Now, saying that most people aren’t psychopaths isn’t exactly a ringing endorsement of their characters. But the fact that psychopathy is continuously distributed implies something more interesting than just the fact that psychopaths lie at the far end of the callousness spectrum, with most other people bunched up toward the “zero” end. Most human physiological and personality traits aren’t distributed in this uneven way. Most traits, from height to cholesterol levels to intelligence to personality traits like extraversion, are distributed in a bell-shaped curve across the population, with most people clustered in the middle of the scale and fewer people residing at either the low or high end. So, for example, the average height of an American woman is about five-four, and the height of about two-thirds of all the women in the country is within a couple inches of that. Only a small number of women are, like me, shorter than five-one; a similarly small percentage are taller than five-seven. Most other variable traits are distributed the same way. This pattern of distribution is so common that it is literally called the normal curve.

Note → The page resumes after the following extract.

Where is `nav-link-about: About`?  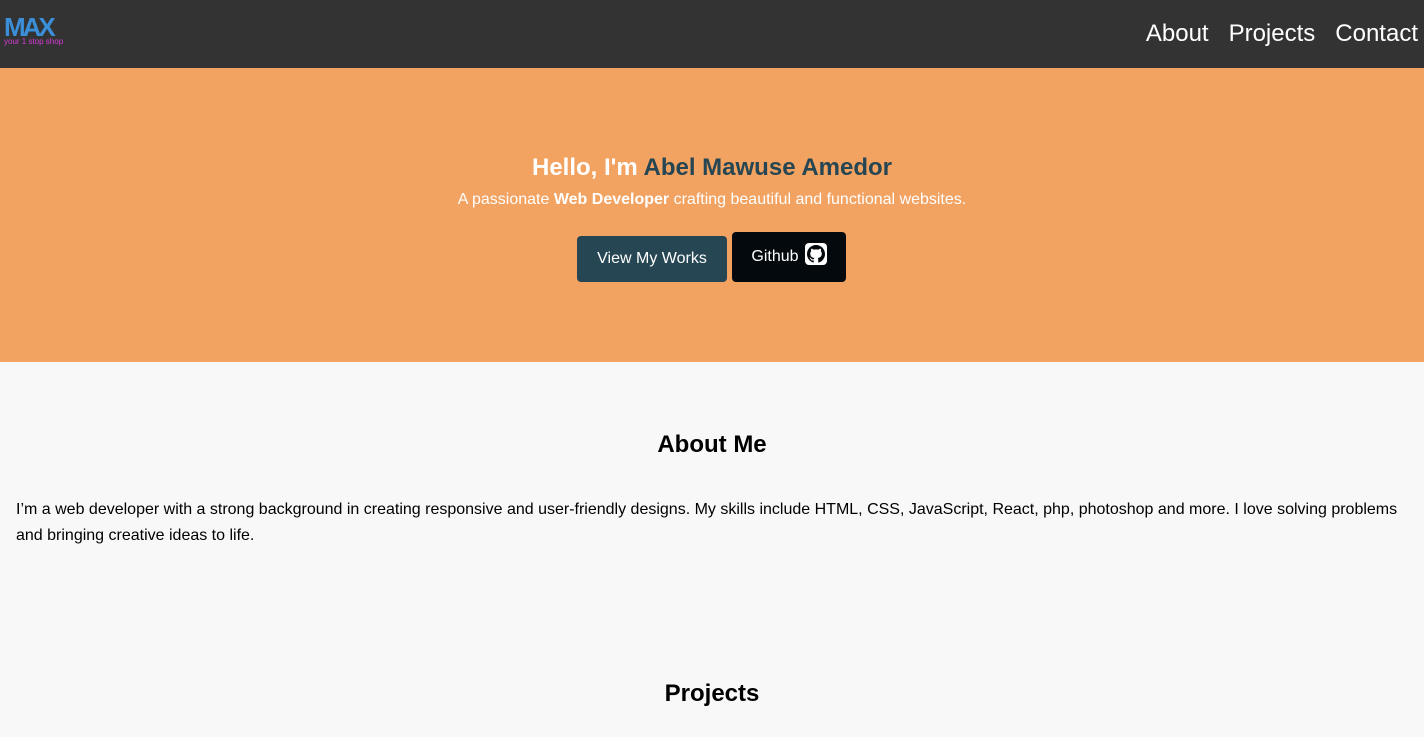 nav-link-about: About is located at coordinates (1178, 34).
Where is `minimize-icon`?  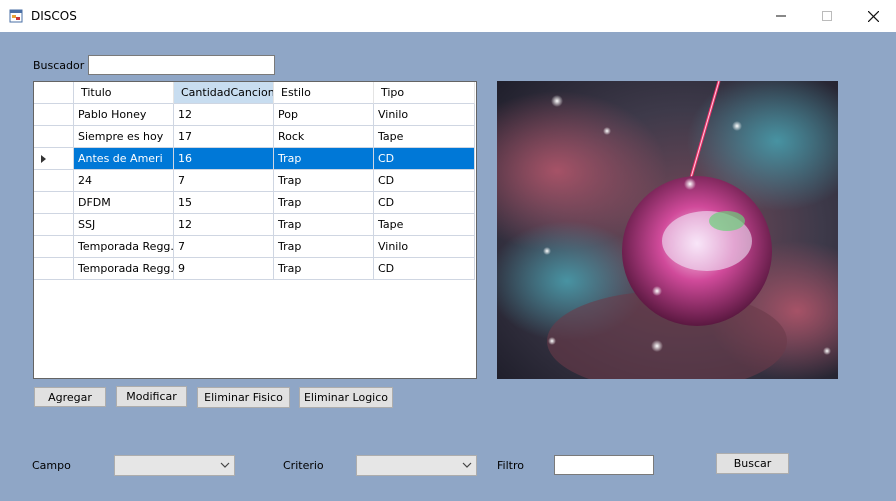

Psychopathic traits as measured by the Psychopathy Checklist don’t fit this distribution. Instead, as one recent study found, they are distributed in what is called a half normal curve—it looks like a typical bell-shaped curve that has been sliced in half down the middle, leaving only the right-hand side. What this odd distribution suggests is that psychopathy measures like this are not capturing all of the available variance in traits related to psychopathy, like empathic concern and compassion. Instead, the “half normal” distribution may indeed represent only half of what is actually a symmetrical bell-shaped distribution, which ranges from people with unusually low levels of concern for others at one end (the psychopaths) to a clump of ordinary people in the middle, and then, perhaps, moving past that group, to another, smallish group of individuals on the opposite end of the curve from psychopaths whose capacity for caring and compassion is even higher than average—the “anti-psychopaths,” you might call them. If this is true—if the small population of truly psychopathic people among us is really balanced out by another small population of anti-psychopaths—it would be compelling evidence that selflessness is just as fundamental to human nature as selfishness.